“Attack techniques and technology used for global-scale malware deployment continue to mature in terms of scope, resiliency, and effectiveness,” it reports. Furthermore, politically and financially motivated DDoS attacks are increasing, web services software and end-user devices are increasingly targeted, and the attack technology for mobile platforms is rapidly evolving.
In part, this is because there are “systemic threat scenarios that are intrinsically built into the fabric of the global internet.” While the internet is a wonderful tool, it’s very nature makes it insecure. For example, network resources are shared, limited and consumable; meaning they can be used for and are susceptible to DDoS attacks. Software is never completely defect-free; meaning it is exploitable. The huge complexity of interconnected technologies makes it difficult for people to make complex security decisions; meaning that people are susceptible to social engineering, phishing and spear-phishing – often as a pre-cursor to APT-style attacks.

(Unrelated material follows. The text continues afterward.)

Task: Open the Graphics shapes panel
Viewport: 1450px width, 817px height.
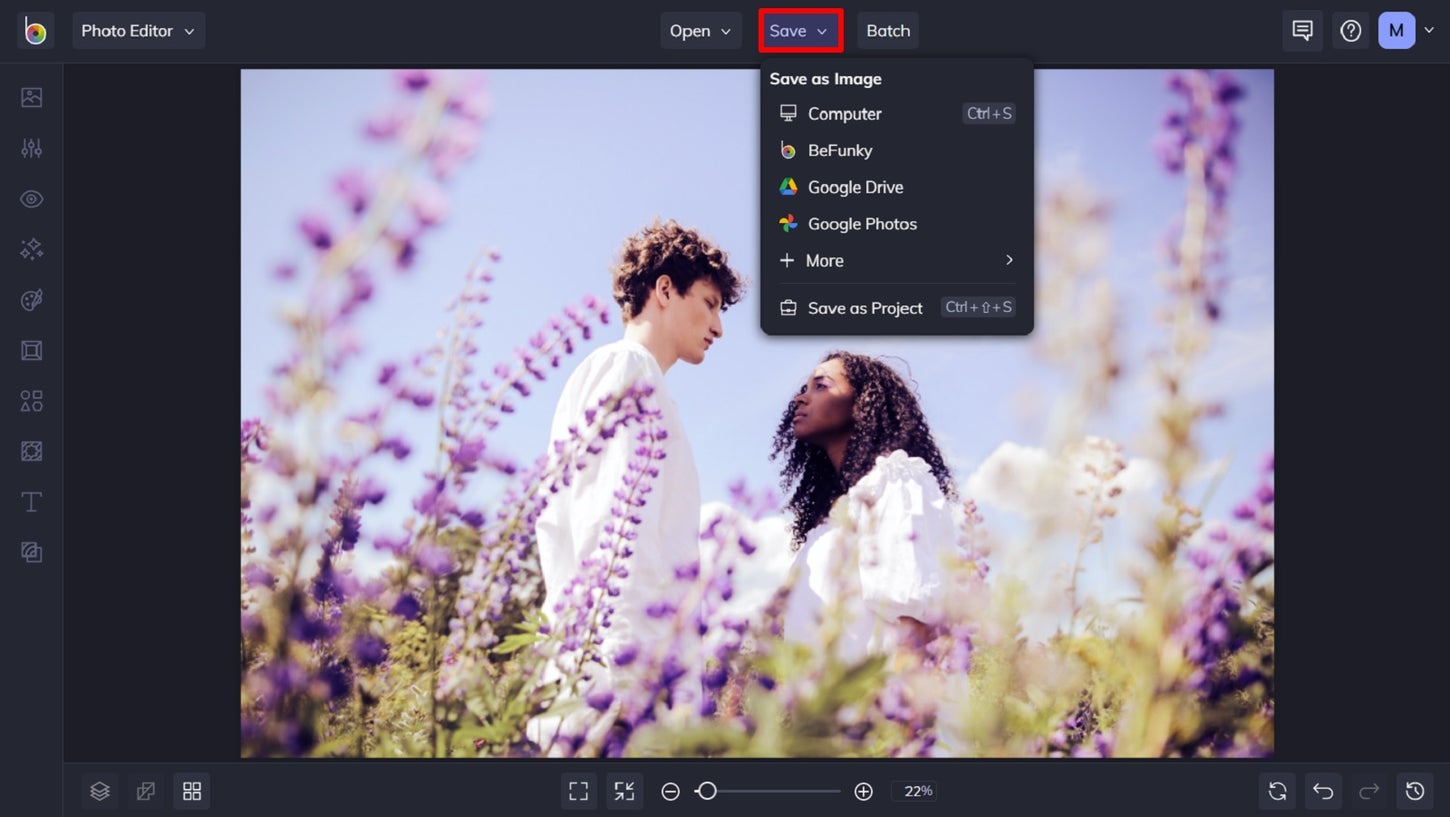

To quantify just these three scenarios, the CTU notes continuing growth in the botnet underground economy, “both in offering DDoS as a service as well as creating DDoS kits usable by threat actors with any skill level.” In particular, the use of DNS amplification or 'reflection' became a more common method of magnifying the amount of bandwidth used in a DDoS attack, leading to “reported bandwidth totals of 30Gbps, 50Gbps, and 65Gbps.” The report also notes the use of DDoS attacks to disguise criminally fraudulent wire transfer activity, “with some attempts in the millions of dollars. Transfers were being made to banks located in Russia, Cyprus, and China.”
CTU documented 7,696 new software vulnerabilities during 2012, an increase of 6% over the previous year. Many of these were relatively trivial and quickly remediated by the vendor concerned. The three most common vulnerabilities are cross-site scripting, SQL injection and buffer overflow flaws. All of these are avoidable through secure coding and improved software development life cycle (SDLC) management.

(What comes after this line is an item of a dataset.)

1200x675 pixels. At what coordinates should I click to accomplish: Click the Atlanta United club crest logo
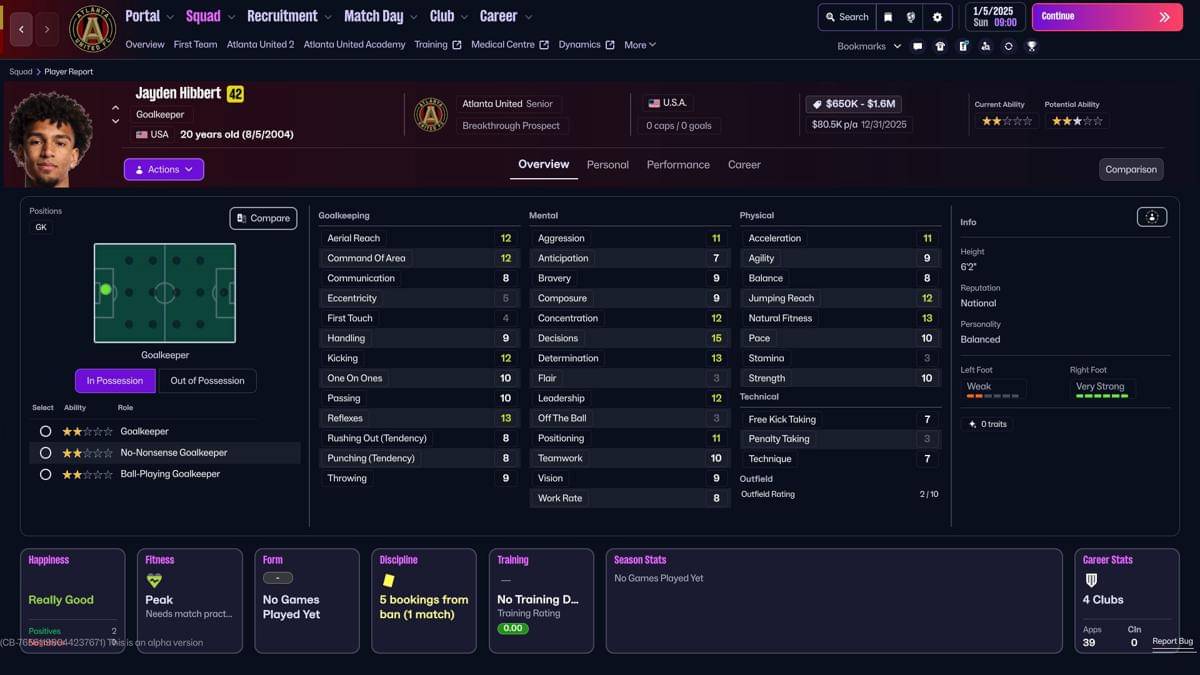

Social engineering, as part of a more advanced attack, is also increasing. “Social engineering and reconnaissance of targeted organizations is prevalent and advancing, making phishing and spearphishing campaigns more convincing,” notes the CTU. Social engineering is almost impossible to defend other than through user awareness training. Spearphishing in particular is often a precursor to APT attacks.

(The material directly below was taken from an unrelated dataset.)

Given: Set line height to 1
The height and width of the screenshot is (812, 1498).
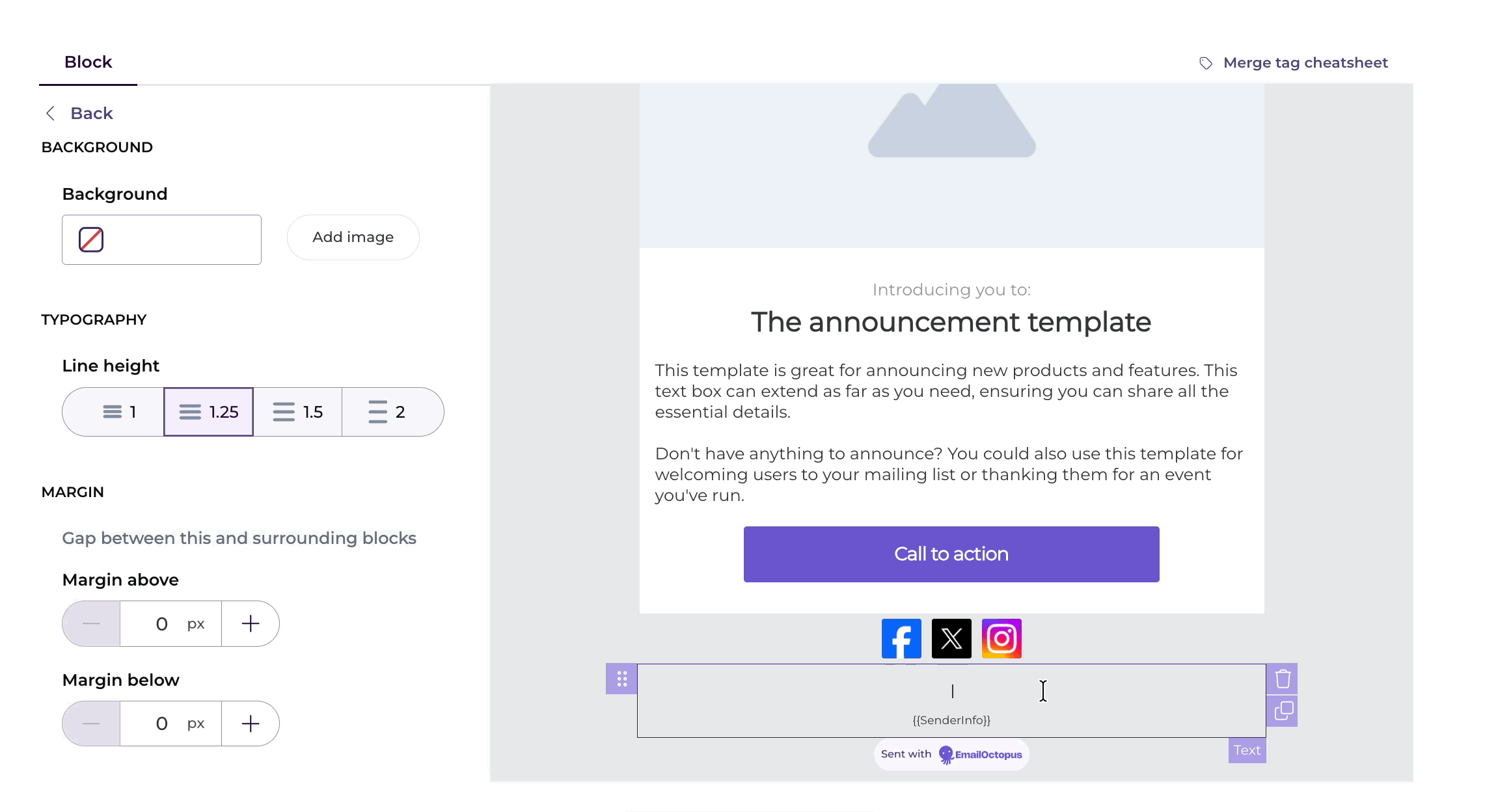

Defending against such “a full range of threat scenarios requires a persistent, layered approach to security as a system of process.” In other words, companies need to adopt an advanced (layered), persistent (continuing) defense to counter today’s advanced, persistent threats. The report offers a range of advice separated into 3 levels: low complexity (can be implemented by management controls or IT staff); medium complexity (can be implemented by IT staff with support from security professionals); and high complexity (requires a security professional and possible outside consulting services).